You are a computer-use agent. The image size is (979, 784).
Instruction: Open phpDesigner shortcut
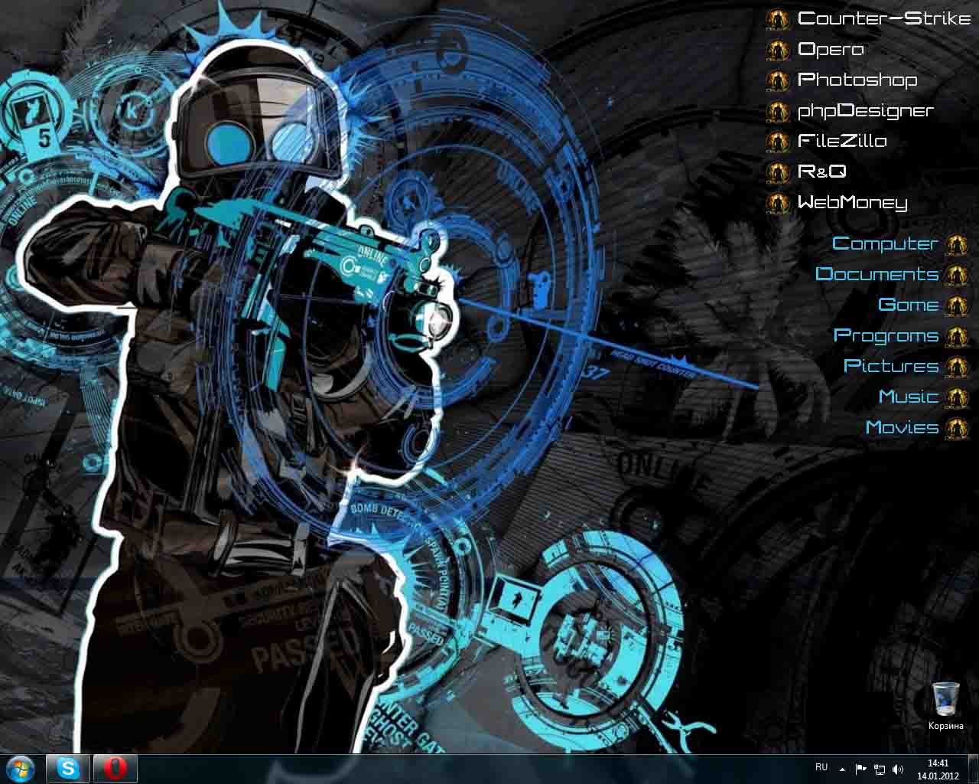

============

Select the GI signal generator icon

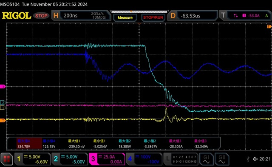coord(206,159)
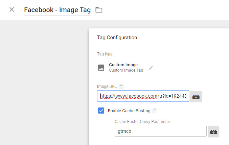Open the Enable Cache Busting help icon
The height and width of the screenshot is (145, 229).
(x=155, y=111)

============

• [WORK REQUIRED] Within the material above, output exactly the lines from the one with "You are a computer-use" through the one with "Instruction: Open phpDesigner shortcut", end lines included, and nothing besides.

• [ANSWER TO THIS TASK]
You are a computer-use agent. The image size is (979, 784).
Instruction: Open phpDesigner shortcut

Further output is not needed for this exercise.